Rue Sainte‑Marie, à deux pas du Sanctuaire Notre‑Dame de Lourdes, les visiteurs ont découvert une scène qui n’aurait jamais dû exister dans une cité mariale accueillant des milliers de pèlerins : des bacs débordant d’ordures, des sacs éventrés au sol, et une impression générale d’abandon en pleine période d’affluence.
Alors que la ville retrouvait enfin une fréquentation digne des grands week-ends de Pâques, l’un des secteurs les plus empruntés par les pèlerins, face à un hôtel, offrait une image dégradante. Les déchets s’amoncelaient autour des conteneurs, transformant ce coin de rue en véritable point noir sanitaire et visuel. Pour les habitants comme pour les visiteurs, difficile de comprendre comment un tel laisser‑aller a pu s’installer à quelques dizaines de mètres du lieu le plus symbolique de Lourdes.
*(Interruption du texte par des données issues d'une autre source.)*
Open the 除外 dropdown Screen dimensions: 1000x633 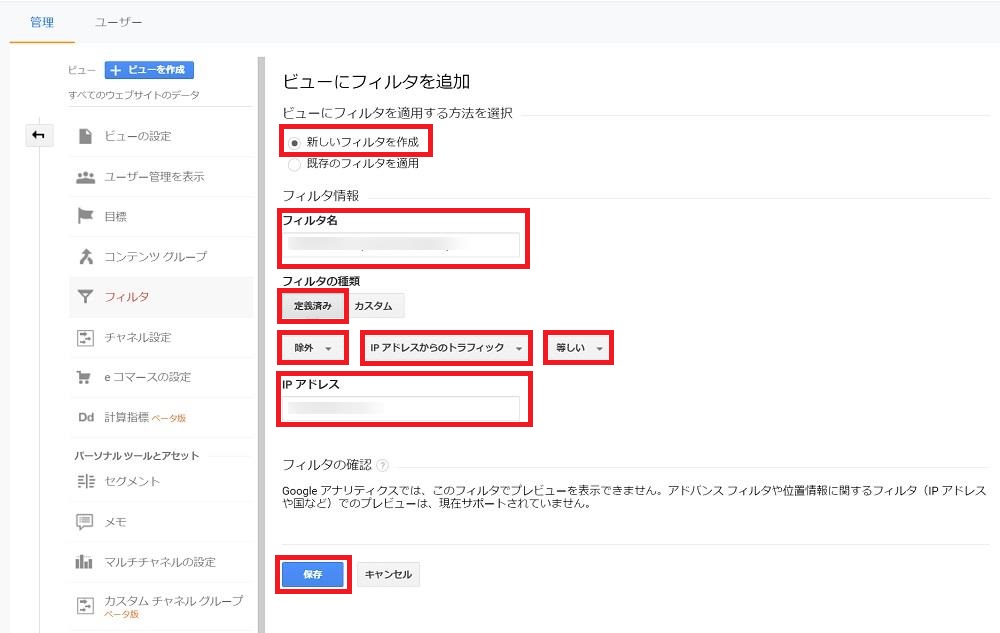(x=312, y=347)
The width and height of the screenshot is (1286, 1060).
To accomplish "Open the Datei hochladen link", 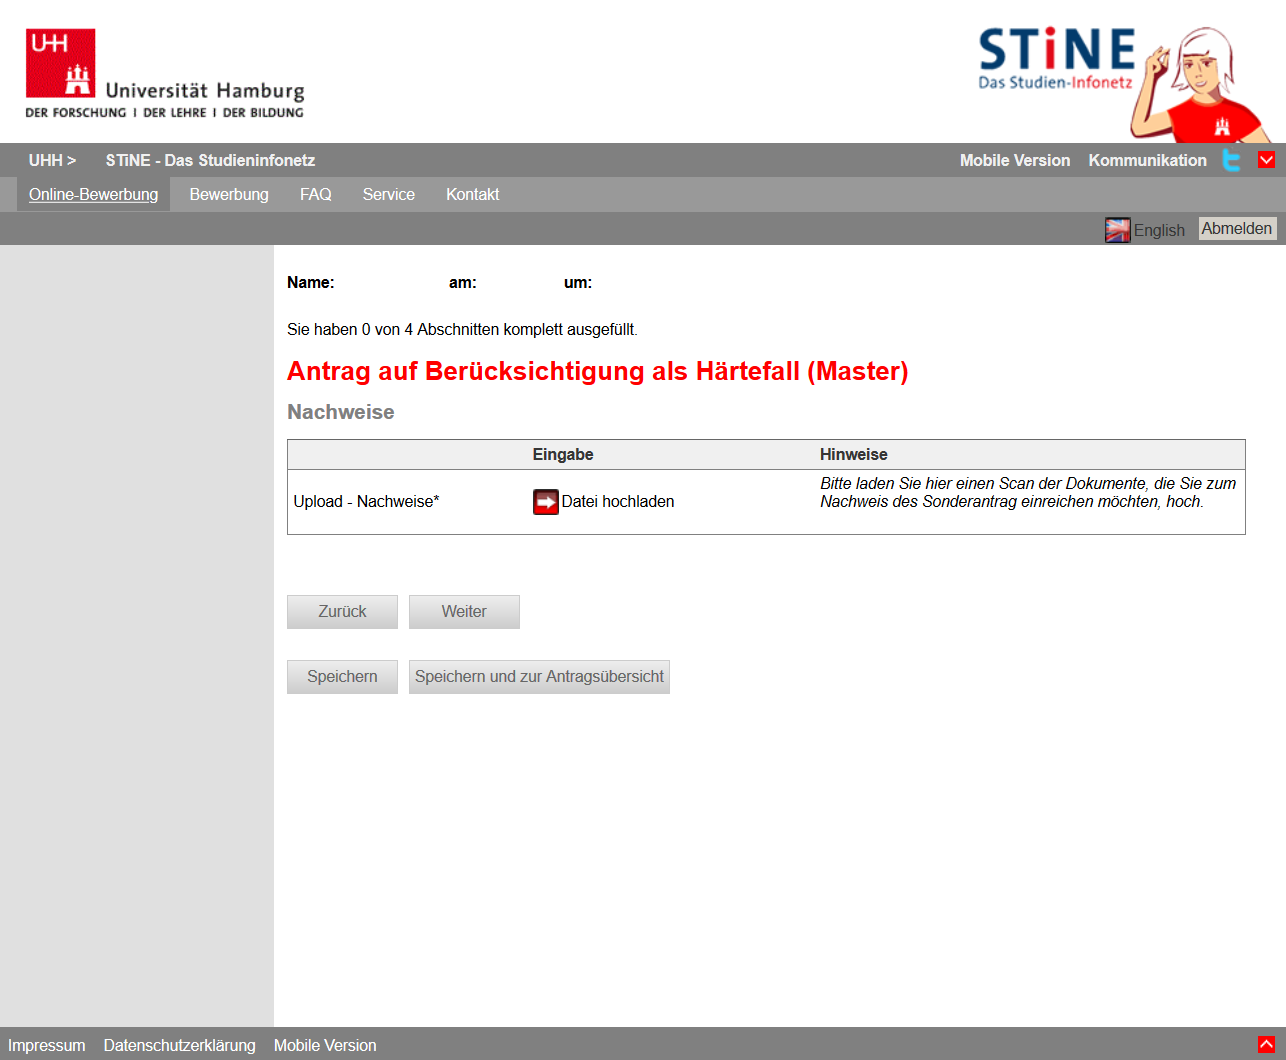I will click(x=617, y=501).
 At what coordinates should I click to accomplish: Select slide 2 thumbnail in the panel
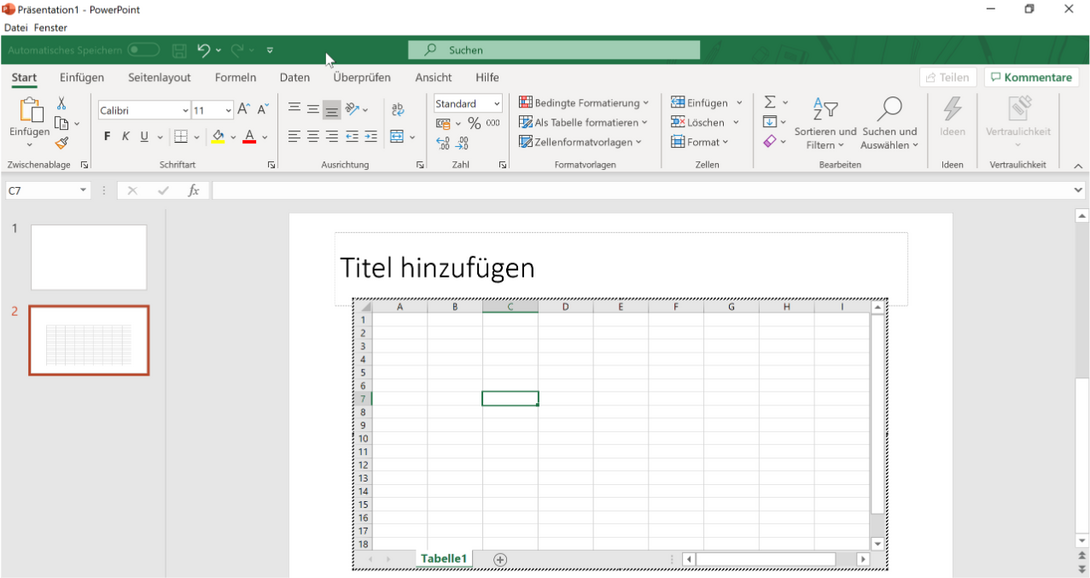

Au-delà de la simple gêne, c’est l’image même de la cité mariale qui se trouve écornée. Lourdes vit de l’accueil, de la dignité des lieux, de l’attention portée à ceux qui viennent chercher réconfort et spiritualité. Voir les abords du Sanctuaire transformés en dépotoir, même temporairement, interroge sur l’organisation, l’anticipation et la coordination des services concernés.